Joe Biden is now president. Donald Trump has left the White House in disgrace after instigating the insurrection on Jan. 6. But his apologists are busily trying to whitewash that event by claiming an equivalence between it and the Black Lives Matter (BLM) protests last summer. They also accuse Democrats of hypocritically reacting hysterically to the insurrection, but not objecting when some BLM protests turned violent.

These claims are false. Further, their use by Trump supporters is an example of institutional racism, a form of communitywide twisted belief that expresses itself in certain oft-repeated themes.

The United States Capitol was invaded at a moment when the Congress was engaged in performing a solemn constitutional duty.

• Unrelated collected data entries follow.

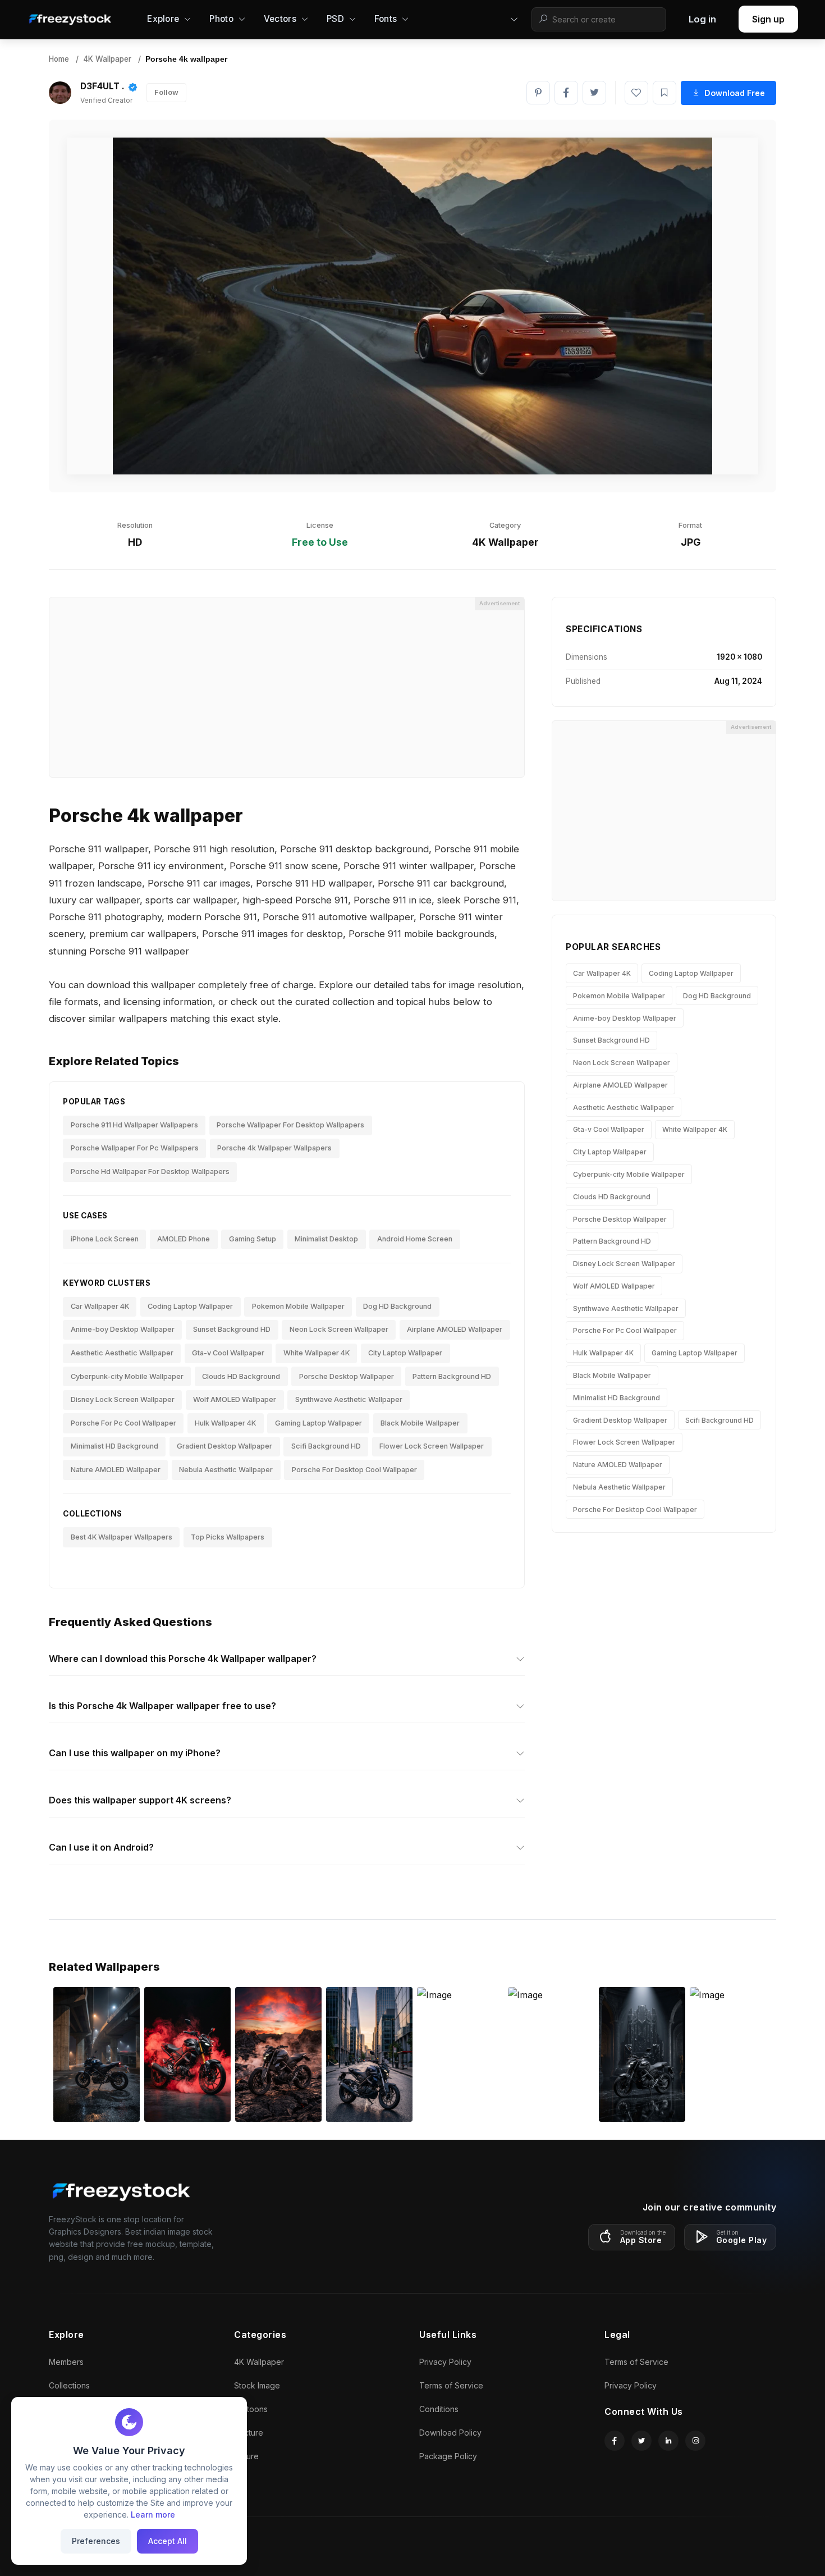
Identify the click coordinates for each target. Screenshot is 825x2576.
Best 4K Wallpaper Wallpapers (121, 1537)
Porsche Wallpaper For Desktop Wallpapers (290, 1125)
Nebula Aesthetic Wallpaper (226, 1469)
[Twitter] (594, 92)
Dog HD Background (397, 1306)
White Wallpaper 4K (316, 1353)
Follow (166, 92)
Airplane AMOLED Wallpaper (454, 1329)
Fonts (385, 18)
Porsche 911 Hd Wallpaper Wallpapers (134, 1125)
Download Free (734, 93)
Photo (221, 18)
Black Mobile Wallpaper (420, 1423)
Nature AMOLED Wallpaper (116, 1469)
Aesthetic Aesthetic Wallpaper (122, 1353)
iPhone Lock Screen (105, 1239)
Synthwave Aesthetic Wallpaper (348, 1399)
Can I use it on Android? (101, 1847)
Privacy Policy (445, 2362)
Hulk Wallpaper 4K (225, 1423)
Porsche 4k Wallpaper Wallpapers (274, 1148)
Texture (248, 2432)
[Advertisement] (287, 687)
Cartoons (251, 2409)
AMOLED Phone (183, 1239)
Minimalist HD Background (114, 1446)
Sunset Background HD (232, 1329)
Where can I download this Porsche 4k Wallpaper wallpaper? (183, 1658)
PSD (335, 18)
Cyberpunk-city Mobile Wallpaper (127, 1376)
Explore (163, 18)
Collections (69, 2385)
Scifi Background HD (326, 1446)
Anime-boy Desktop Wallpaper (123, 1329)
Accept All (167, 2541)
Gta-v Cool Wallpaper (228, 1353)
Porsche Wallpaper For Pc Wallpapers (135, 1148)
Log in (702, 19)
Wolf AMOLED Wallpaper (234, 1399)
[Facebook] (566, 92)
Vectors (280, 18)
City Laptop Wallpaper (405, 1353)
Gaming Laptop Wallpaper (318, 1423)
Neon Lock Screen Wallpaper (339, 1329)
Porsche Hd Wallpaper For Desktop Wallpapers (150, 1171)
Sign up (768, 19)
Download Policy (450, 2432)
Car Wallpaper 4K (100, 1306)
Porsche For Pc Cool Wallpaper (123, 1423)
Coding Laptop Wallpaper (190, 1306)
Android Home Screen (414, 1239)
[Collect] (664, 92)
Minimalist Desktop (326, 1239)
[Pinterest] (538, 92)
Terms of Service (451, 2385)
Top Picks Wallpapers (227, 1537)
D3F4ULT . (102, 86)
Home (59, 58)
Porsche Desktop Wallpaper (346, 1376)
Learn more (153, 2514)
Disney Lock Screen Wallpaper (123, 1399)
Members (66, 2362)
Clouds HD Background (241, 1376)
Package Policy (448, 2456)
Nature (246, 2456)
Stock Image (257, 2385)
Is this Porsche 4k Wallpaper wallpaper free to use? (162, 1705)
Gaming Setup (252, 1239)
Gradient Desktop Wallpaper (224, 1446)
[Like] (636, 92)
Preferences (96, 2541)
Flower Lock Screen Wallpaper (431, 1446)
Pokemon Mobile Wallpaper (298, 1306)
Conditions (439, 2409)
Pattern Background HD (451, 1376)
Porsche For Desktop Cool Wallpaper (354, 1469)
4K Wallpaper (107, 58)
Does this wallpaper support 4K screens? (140, 1800)
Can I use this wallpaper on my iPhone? (135, 1753)
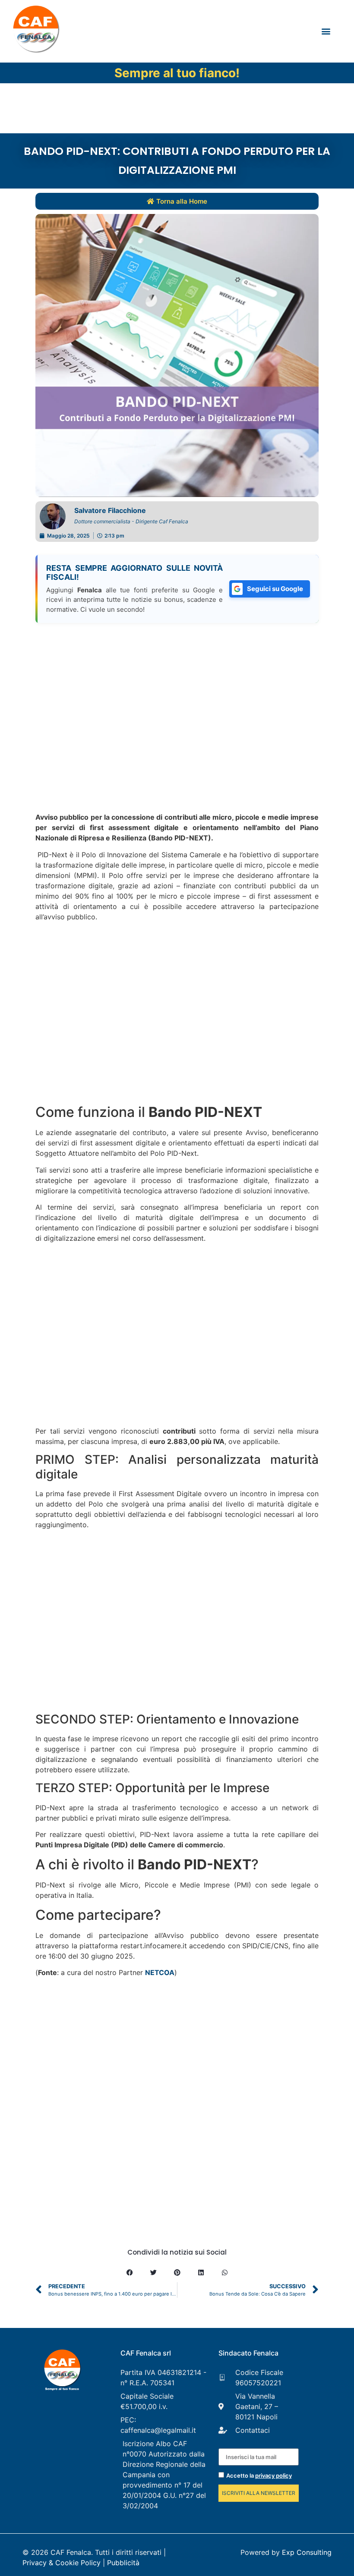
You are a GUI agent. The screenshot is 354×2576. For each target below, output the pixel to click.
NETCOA (159, 1972)
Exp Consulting (307, 2552)
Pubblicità (123, 2562)
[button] (326, 31)
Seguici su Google (275, 589)
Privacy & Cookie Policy (61, 2562)
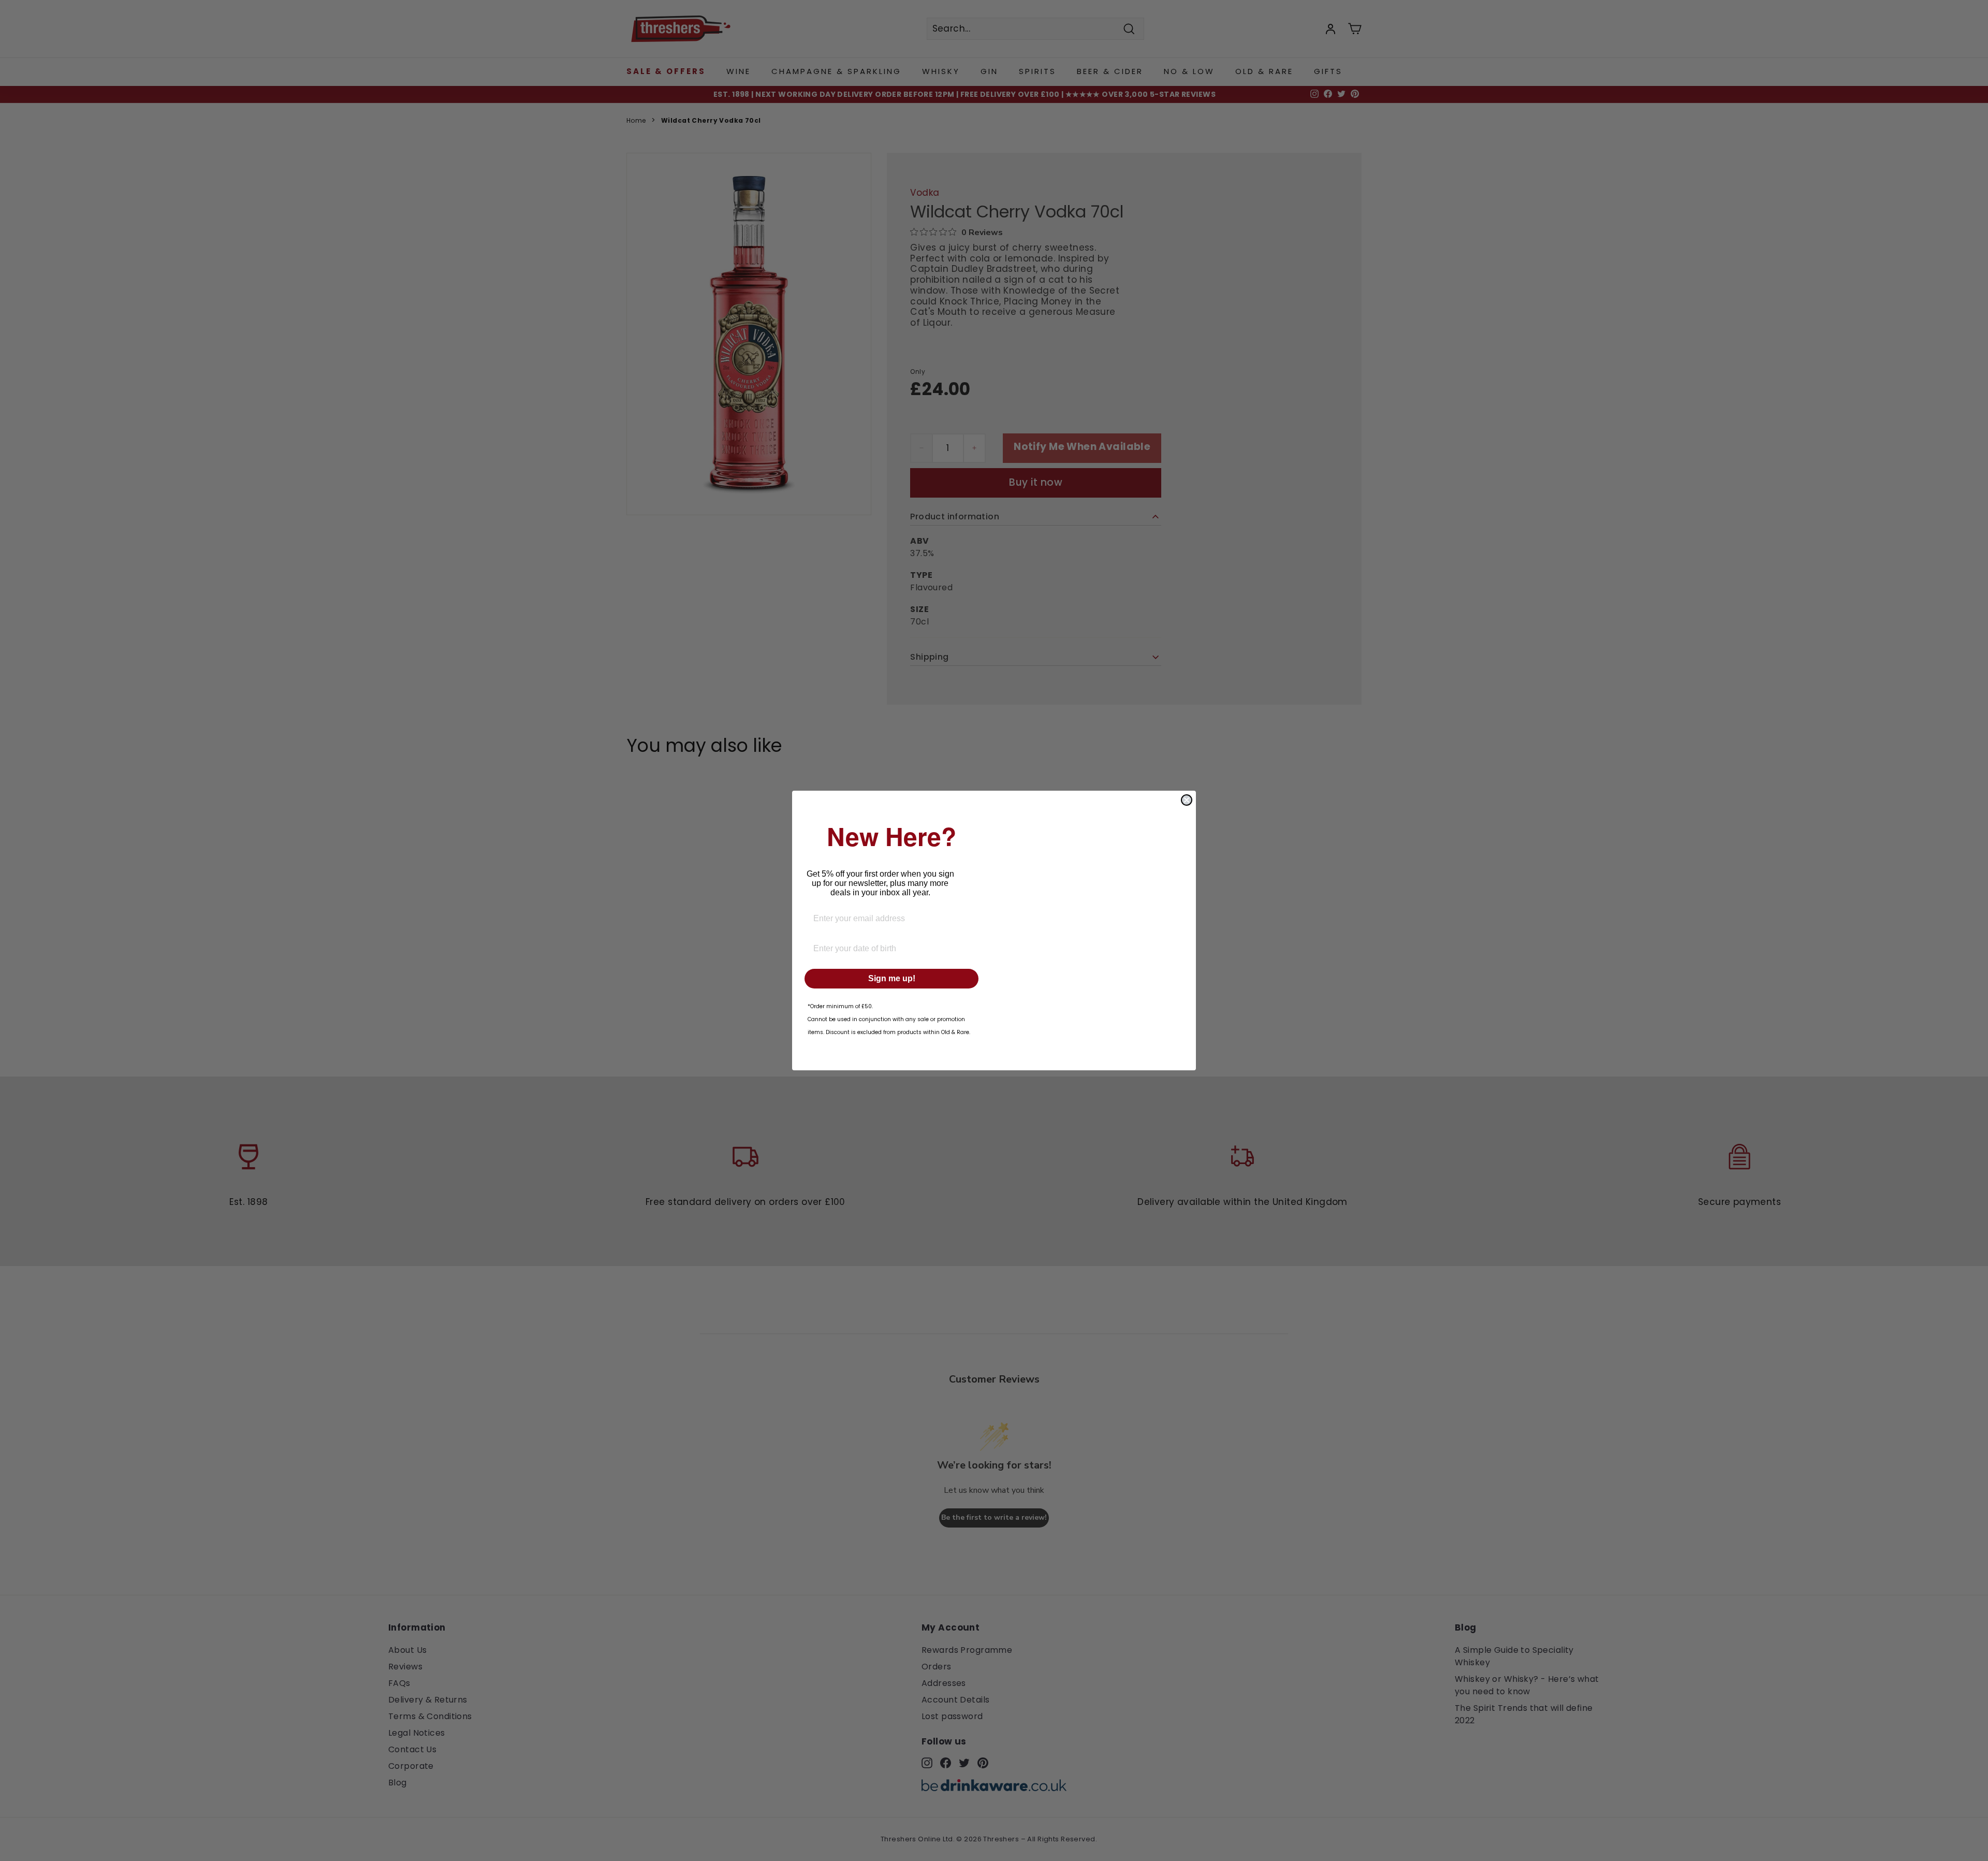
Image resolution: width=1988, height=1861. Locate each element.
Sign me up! (891, 978)
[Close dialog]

The mob’s intent was to thwart that performance and force the overthrow of a free and fair election.

No such thing had ever before happened in the 232-year history of our presidential elections. Even more monstrously, the insurgent mob was called into being by President Trump and his allies; he himself told the mob to “fight like hell” for his mendacious cause, which its members proceeded to do. This was sedition bordering on treason.

Did the BLM protests seek to overthrow an election, or to thwart the Congress’s performance of a constitutionally mandated function? Of course not.

Although much went awry in the tumult, the overwhelming majority of the thousands of BLM events were an entirely peaceful exercise of First Amendment rights.

Above all, their purpose was not to support a big lie, but to implore our nation finally to acknowledge a simple truth: that the lives of our Black fellow citizens matter, are precious, too.

There were a huge number of BLM protests following the police murder of George Floyd and others, more than 7,750 by one count. The great majority — 93% — of the U.S. demonstrations were entirely peaceful. Nonetheless, as Time magazine reported, a substantial minority (42%) of (largely Republican) Americans believe, that “most protesters are trying to incite violence or destroy property.”

The fact is, out of some 2,600 locations in our country where protests took place, fewer than 220 reported any violence at all, where “violence” covers everything from defacing a monument to serious mayhem.

Yes, regrettably there was violence: statues of Confederate leaders and others were pulled from their pedestals, stores were looted or burned, and worst of all, some 25 people were killed either in direct connection with the protests or in events that may have been connected to them. Some were killed by police, others by store owners, and an apparent majority by white vigilantes, according to The Guardian, Oct. 31.

Is it true that Democrats failed to condemn this violence? No. Joe Biden was among the first to denounce it, along with Nancy Pelosi, James Clyburn, and a whole host of prominent Black leaders nationwide. This claim and the exaggeration of “violent protests” are simply false, as can be easily verified. So why are they widely repeated and believed by Republican politicians and their supporters?

I believe it is because they echo a theme that goes back to the days of slavery in the Old South: that Black people are so dangerous and unruly that they must be kept in their place by force. This belief has been central to neighborhood and school segregation.

Trump’s own real estate organization was sued by the Justice Department in 1973 for refusing to rent apartments to African Americans. His 2020 campaign warning to “suburban housewives” of the peril of a Biden victory, sounded that theme as well as another, more vicious trope: that white women are in grave danger from Black men.

In fact, Donald Trump’s whole career is a veritable lexicon of such themes: his demand to execute the (subsequently exonerated) “Central Park Five,” the “birther” allegation against Obama, the labeling of Mexican asylum seekers as rapists and murderers, the Muslim ban, calling African nations “s------- countries,” speaking of the Charlottesville White supremacists as “very fine people,” etc. All of these are racist themes meant to evoke deep-seated fears and antipathies in whites.

Donald Trump and his support structures (i.e., the Republican Party, the rightist media, the white evangelical churches, etc.) are echo-chambers for these themes. This system constitutes an important and increasingly malign part of the complex web of institutions that make up our country.

The Jan. 6 assault on the Constitution was a wake-up call to America. A first step in a return to health for the body politic would be a Senate conviction of Trump and his permanent ban from public office. Then we must emphatically reject “false equivalence” and start to recognize the real threats to our becoming a “more perfect union.”

As Amanda Gorman said in her superb Inauguration poem, “The new dawn blooms as we free it. For there is always light. If only we’re brave enough to see it. If only we’re brave enough to be in it.”

John M. Connolly is a Sophia Smith Professor of Philosophy Emeritus at Smith College.